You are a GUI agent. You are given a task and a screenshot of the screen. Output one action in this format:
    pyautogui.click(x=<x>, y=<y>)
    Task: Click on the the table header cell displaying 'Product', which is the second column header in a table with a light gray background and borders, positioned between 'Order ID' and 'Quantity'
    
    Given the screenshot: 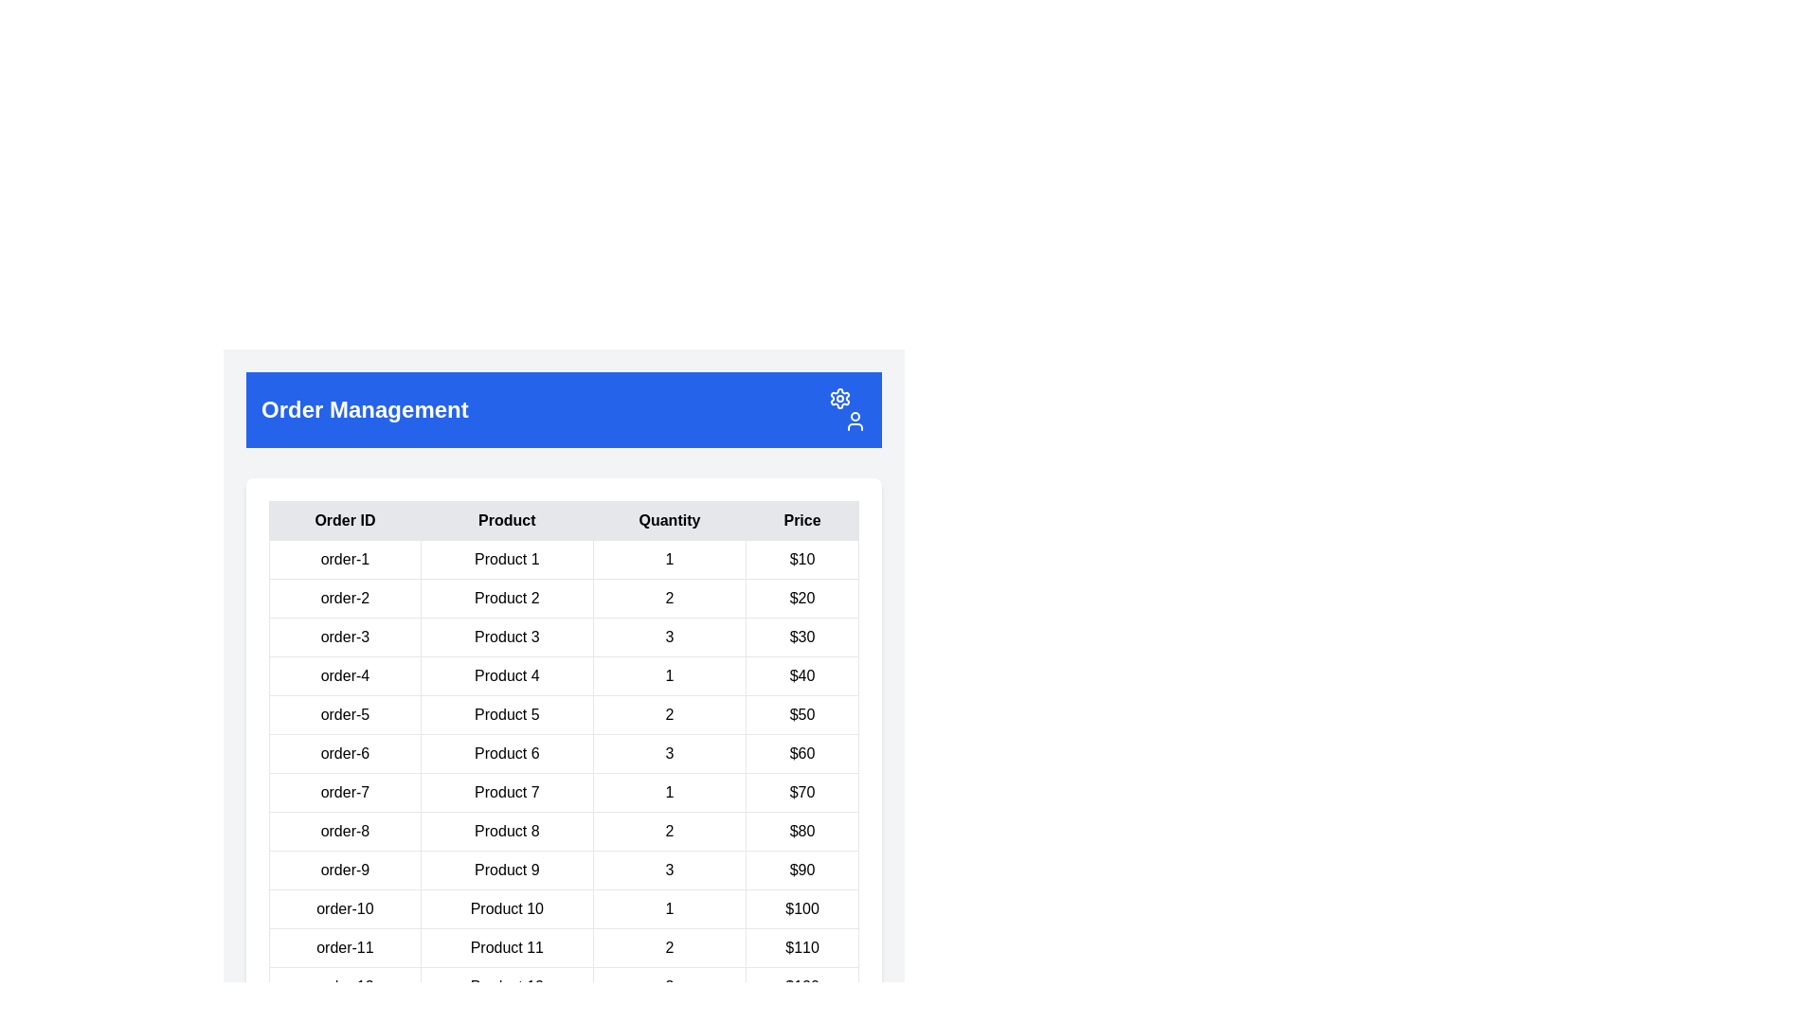 What is the action you would take?
    pyautogui.click(x=507, y=521)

※

Task to carry out:
Rewrite the records from their first line through the line that contains "pyautogui.click(x=<x>, y=<y>)", both included, with "Output" replaced by "Return" and everything else left as it is.

Result for this task:
You are a GUI agent. You are given a task and a screenshot of the screen. Return one action in this format:
    pyautogui.click(x=<x>, y=<y>)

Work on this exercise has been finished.